Metabolic Flux Rewiring and Physiology in E. coli Upper Central Carbon Metabolism Knockout Strains

Metabolic and physiological responses to genetic perturbations are of fundamental interest to systems biology and metabolic engineering. They reveal new information on the network structure, for example, uncovering previously “hidden” reactions, as well as metabolic regulation and kinetics. The accurate prediction of metabolic fluxes following a genetic perturbation, critically important for rational metabolic engineering, has been a persistent challenge due to the complexity of cellular systems. There has been much work done to develop in silico predictive models of metabolism, most notably the constraint-based models. Progress in this area has been limited by a lack of high-quality, reproducible experimental metabolic flux (fluxomic) data of genetically perturbed strains. In this work, we leverage recent advances in ¹³C-metabolic flux analysis (¹³C-MFA) and the availability of all viable Escherichia colisingle gene knockouts from the Keio collection to perform a comprehensive physiological and fluxomic study of mutants associated with central carbon metabolism. The results will provide both novel biological insights and a significant new resource for advancing metabolic modeling and strain design tools.

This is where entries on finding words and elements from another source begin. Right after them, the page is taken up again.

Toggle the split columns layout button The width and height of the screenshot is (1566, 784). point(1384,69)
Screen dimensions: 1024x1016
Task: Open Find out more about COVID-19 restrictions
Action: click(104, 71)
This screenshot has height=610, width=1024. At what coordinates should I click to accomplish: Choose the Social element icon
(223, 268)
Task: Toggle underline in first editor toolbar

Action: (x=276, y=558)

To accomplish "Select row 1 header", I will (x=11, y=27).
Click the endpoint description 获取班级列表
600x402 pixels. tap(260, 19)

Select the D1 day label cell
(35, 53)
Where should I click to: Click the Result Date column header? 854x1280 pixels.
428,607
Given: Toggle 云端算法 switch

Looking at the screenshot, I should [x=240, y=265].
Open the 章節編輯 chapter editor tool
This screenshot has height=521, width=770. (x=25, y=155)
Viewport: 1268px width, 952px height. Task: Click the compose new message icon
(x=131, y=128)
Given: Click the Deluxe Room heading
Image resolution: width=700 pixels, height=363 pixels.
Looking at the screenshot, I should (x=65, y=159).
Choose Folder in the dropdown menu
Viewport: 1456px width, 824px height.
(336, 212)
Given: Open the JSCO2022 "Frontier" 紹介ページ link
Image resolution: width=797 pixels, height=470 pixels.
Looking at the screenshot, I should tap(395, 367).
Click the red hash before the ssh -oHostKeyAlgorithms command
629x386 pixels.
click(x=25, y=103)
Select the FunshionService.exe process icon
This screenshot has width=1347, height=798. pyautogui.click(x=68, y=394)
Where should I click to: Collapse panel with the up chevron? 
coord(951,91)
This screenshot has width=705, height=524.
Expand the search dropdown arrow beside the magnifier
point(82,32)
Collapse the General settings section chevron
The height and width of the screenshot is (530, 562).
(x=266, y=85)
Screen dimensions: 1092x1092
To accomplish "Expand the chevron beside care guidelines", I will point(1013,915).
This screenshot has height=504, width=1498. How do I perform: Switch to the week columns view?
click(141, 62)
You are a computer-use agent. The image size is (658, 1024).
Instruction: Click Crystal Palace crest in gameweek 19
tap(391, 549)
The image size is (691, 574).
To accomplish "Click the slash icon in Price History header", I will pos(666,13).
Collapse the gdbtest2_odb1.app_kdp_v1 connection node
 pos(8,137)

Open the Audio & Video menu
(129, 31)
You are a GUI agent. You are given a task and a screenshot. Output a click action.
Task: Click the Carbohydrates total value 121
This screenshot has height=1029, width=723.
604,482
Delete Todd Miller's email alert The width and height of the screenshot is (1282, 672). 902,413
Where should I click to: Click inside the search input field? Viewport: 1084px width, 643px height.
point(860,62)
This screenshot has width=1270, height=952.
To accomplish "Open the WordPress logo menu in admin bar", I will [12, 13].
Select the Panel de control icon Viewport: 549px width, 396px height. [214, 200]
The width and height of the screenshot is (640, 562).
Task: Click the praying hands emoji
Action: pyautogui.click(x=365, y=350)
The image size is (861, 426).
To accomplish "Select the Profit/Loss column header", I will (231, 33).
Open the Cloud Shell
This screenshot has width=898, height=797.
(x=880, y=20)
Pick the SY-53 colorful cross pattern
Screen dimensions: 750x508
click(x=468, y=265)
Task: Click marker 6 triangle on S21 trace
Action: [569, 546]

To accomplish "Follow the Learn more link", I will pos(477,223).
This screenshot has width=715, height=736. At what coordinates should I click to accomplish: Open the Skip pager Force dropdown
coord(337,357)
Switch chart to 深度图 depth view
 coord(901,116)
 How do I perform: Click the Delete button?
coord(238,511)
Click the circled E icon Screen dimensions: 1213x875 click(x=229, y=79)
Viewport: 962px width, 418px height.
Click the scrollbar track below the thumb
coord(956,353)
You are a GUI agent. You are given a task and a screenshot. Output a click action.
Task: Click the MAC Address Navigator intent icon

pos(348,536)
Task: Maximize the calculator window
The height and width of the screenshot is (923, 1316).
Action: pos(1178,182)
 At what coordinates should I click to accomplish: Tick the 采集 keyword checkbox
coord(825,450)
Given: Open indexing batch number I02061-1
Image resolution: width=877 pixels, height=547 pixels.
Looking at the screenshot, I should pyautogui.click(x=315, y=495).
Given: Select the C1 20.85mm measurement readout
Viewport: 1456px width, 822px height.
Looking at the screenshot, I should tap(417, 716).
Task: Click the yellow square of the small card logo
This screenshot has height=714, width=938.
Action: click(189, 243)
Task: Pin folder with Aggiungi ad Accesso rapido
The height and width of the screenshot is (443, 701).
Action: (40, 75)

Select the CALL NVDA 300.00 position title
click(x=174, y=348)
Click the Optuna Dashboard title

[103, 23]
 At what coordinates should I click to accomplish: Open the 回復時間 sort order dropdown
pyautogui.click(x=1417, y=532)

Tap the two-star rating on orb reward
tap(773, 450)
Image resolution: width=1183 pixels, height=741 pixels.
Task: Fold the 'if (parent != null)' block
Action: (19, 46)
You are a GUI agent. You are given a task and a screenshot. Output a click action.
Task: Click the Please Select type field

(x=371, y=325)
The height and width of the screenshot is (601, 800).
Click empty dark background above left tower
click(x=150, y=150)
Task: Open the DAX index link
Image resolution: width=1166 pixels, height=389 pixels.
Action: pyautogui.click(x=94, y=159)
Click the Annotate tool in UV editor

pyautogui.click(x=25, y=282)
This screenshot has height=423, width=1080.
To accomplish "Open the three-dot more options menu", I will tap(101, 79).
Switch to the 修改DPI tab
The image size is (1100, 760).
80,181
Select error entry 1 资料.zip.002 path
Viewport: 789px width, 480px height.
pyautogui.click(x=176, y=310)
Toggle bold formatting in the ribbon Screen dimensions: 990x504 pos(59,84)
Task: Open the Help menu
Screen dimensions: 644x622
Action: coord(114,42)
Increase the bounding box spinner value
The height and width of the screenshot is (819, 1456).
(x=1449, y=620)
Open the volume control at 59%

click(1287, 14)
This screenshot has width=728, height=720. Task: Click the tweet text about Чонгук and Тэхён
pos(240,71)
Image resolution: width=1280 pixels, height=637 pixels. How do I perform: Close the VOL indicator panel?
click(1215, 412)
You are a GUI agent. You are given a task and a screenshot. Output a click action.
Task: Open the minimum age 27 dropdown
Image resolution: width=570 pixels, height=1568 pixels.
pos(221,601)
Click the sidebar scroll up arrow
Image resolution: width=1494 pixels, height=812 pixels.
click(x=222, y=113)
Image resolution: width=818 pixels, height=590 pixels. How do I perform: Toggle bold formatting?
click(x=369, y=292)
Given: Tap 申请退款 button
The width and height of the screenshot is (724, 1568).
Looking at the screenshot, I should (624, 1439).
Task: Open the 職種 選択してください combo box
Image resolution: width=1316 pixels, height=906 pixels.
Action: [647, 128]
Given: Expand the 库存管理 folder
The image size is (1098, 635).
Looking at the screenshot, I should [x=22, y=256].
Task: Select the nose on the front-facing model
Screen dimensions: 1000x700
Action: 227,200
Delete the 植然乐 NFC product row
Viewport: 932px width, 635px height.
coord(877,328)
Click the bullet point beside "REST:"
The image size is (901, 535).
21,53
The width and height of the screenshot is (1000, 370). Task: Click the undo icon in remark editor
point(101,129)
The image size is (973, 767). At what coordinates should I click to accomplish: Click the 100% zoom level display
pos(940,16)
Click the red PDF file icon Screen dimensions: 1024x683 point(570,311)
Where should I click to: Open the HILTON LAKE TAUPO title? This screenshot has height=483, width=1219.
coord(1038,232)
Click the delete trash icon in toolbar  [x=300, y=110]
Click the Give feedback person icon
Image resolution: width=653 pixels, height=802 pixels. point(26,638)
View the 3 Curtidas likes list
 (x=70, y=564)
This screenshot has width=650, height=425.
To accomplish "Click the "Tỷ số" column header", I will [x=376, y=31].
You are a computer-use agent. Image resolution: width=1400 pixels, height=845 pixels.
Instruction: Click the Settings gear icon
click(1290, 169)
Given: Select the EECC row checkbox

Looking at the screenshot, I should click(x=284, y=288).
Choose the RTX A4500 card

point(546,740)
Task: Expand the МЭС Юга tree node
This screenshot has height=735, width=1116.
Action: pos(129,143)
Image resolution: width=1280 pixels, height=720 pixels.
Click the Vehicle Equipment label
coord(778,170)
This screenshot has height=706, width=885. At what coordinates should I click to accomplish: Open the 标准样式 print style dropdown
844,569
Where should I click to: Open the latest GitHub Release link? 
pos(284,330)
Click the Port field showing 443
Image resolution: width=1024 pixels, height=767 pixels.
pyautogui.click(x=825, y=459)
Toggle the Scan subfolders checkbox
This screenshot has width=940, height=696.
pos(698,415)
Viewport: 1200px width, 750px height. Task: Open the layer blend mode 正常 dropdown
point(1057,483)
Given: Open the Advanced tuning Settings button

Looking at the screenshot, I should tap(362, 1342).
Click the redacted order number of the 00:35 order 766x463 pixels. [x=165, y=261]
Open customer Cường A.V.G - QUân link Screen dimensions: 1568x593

The core metabolism of E. coli is studied by measuring metabolic fluxes and biomass composition for all single gene knockout mutants associated with central carbon metabolism (glucose transport, glycolysis, pentose phosphate pathway, ED pathway, TCA cycle, and anaplerotic reactions) during aerobic, exponential growth on glucose. Fluxes are estimated based on an optimized parallel experimental design using [1,2-¹³C]glucose and [1,6-¹³C]glucose tracers, coupled with mass spectrometry measurement of metabolite isotopic labeling and ¹³C-MFA. Complimentary biomass composition measurements were carried out using a novel GC-MS based method for the quantification of amino acids, RNA, fatty acids, and glycogen. These measurements, along with growth and yield observations, constitute a thorough assessment of the metabolic states of each knockout.

Here we will present the described rigorous assessments of the wild-type E. coli and 23 knockout strains which comprise the complete “upper half” of central carbon metabolism: the key glucose transporters, the entirety of the pentose phosphate and ED pathways, and the upper portion of the EMP pathway (glycolysis). Global correlations and trends involving biomass composition and fluxes are reported. The fluxomic data is leveraged to develop new insights into specific kinetic and regulatory responses, as well as more general stress responses. Particularly notable are cases in which the knockout strains exhibit unusual pathway usage, and/or previously unannotated or “hidden” reactions. All fluxes are compared with predictions made by common constraint-based models such as FBA, MOMA, ROOM, and RELATCH. Ongoing efforts in this project will aim to extend this analysis to lower central carbon metabolism, and to apply the flux data to new model development efforts such as the ensemble modeling approach.